* Task *
Return only the lines below starting at the line containing "Image resolution: width=1456" and ending at the line containing "You are a GUI", both included, exactly as they are and with no pictures.

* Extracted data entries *
---------------
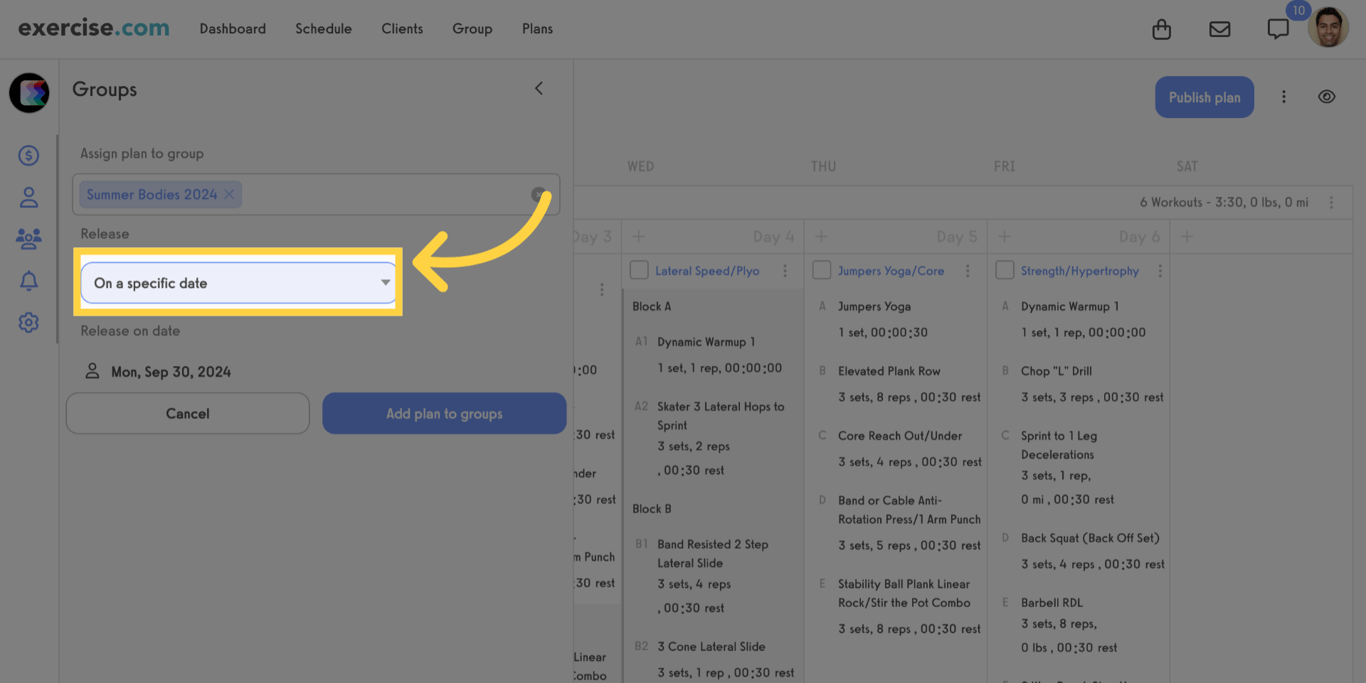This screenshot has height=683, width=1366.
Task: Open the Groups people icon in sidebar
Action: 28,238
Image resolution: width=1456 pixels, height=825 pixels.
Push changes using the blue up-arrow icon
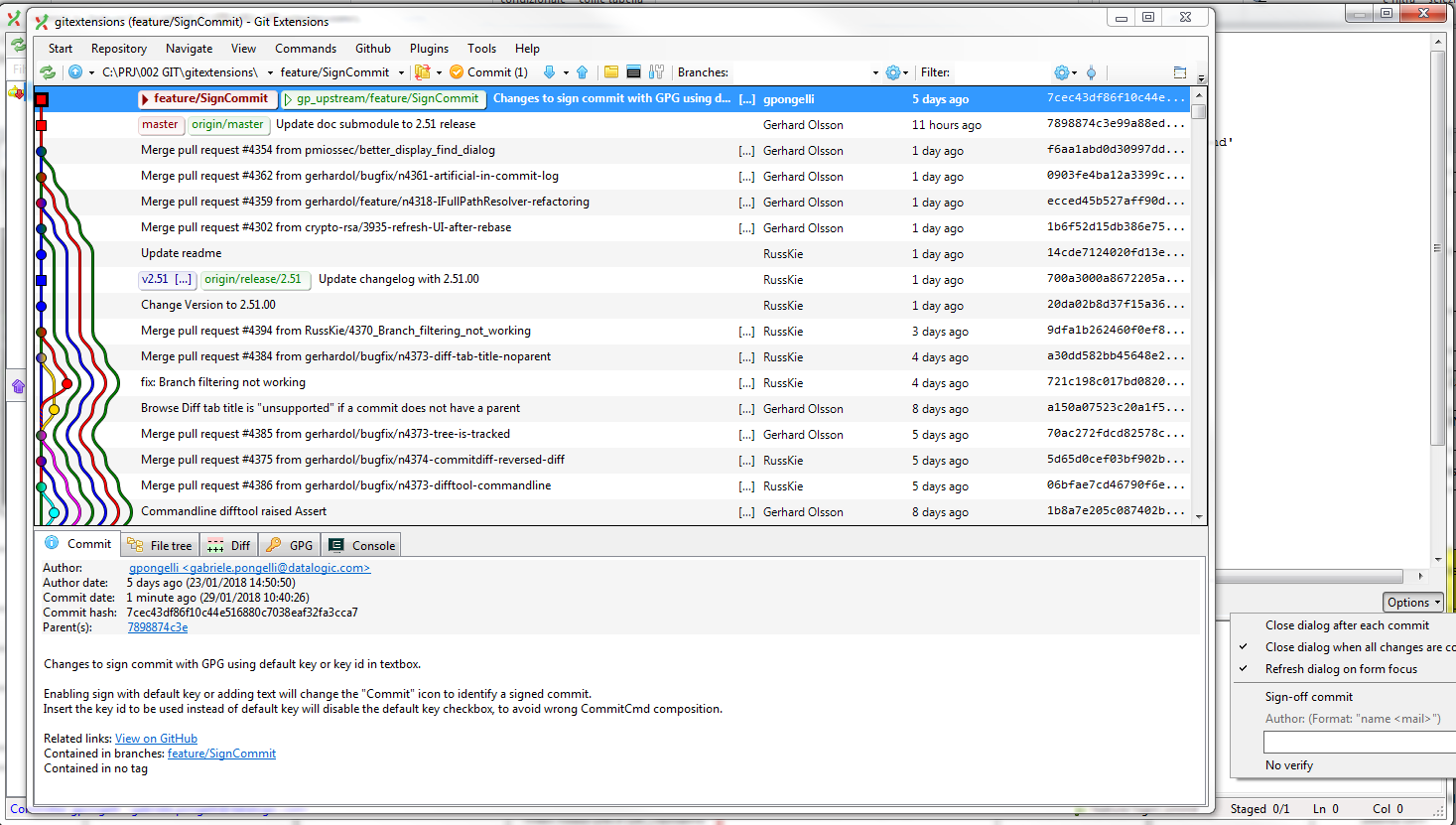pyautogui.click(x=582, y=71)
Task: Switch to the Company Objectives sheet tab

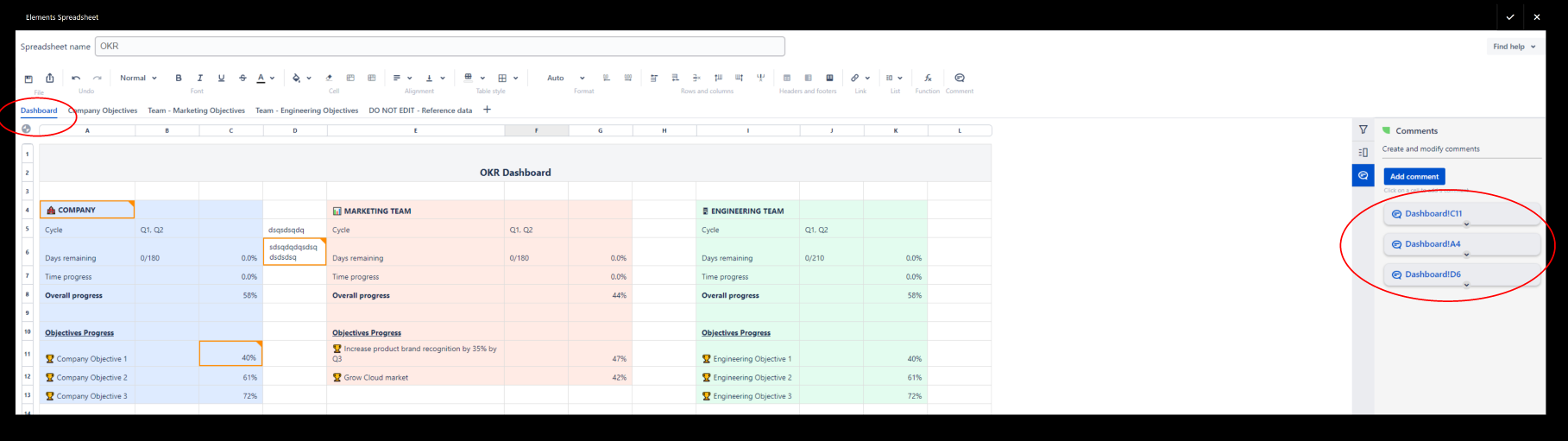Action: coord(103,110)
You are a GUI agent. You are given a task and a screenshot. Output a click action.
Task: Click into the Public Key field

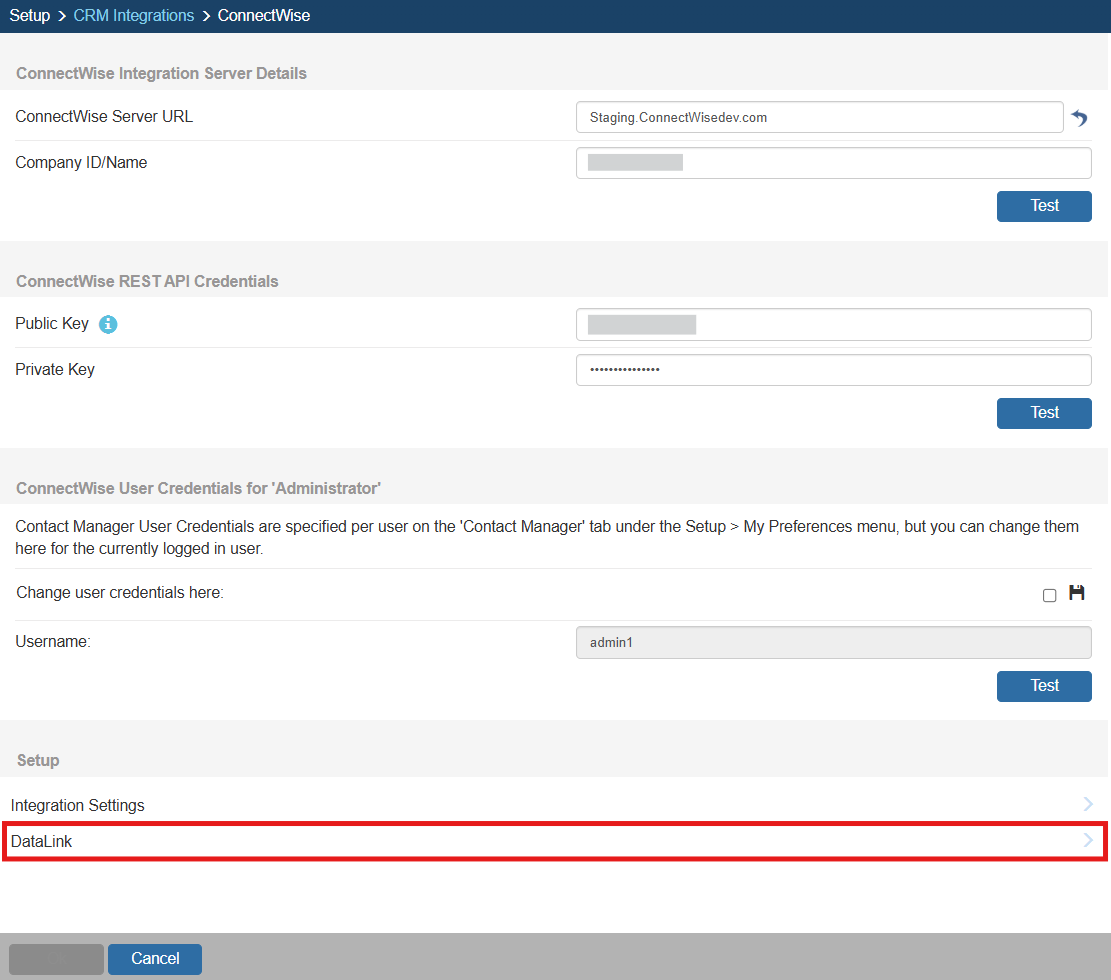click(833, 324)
---------------
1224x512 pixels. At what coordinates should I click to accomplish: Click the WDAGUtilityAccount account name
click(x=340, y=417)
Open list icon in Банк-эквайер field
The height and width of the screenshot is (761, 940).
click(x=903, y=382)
---------------
* Your solution *
Image resolution: width=1456 pixels, height=825 pixels.
Push changes using the blue up-arrow icon
pyautogui.click(x=582, y=71)
Task: Switch to the Company Objectives sheet tab

Action: coord(103,110)
You are a GUI agent. You are given a task and a screenshot. Output a click action.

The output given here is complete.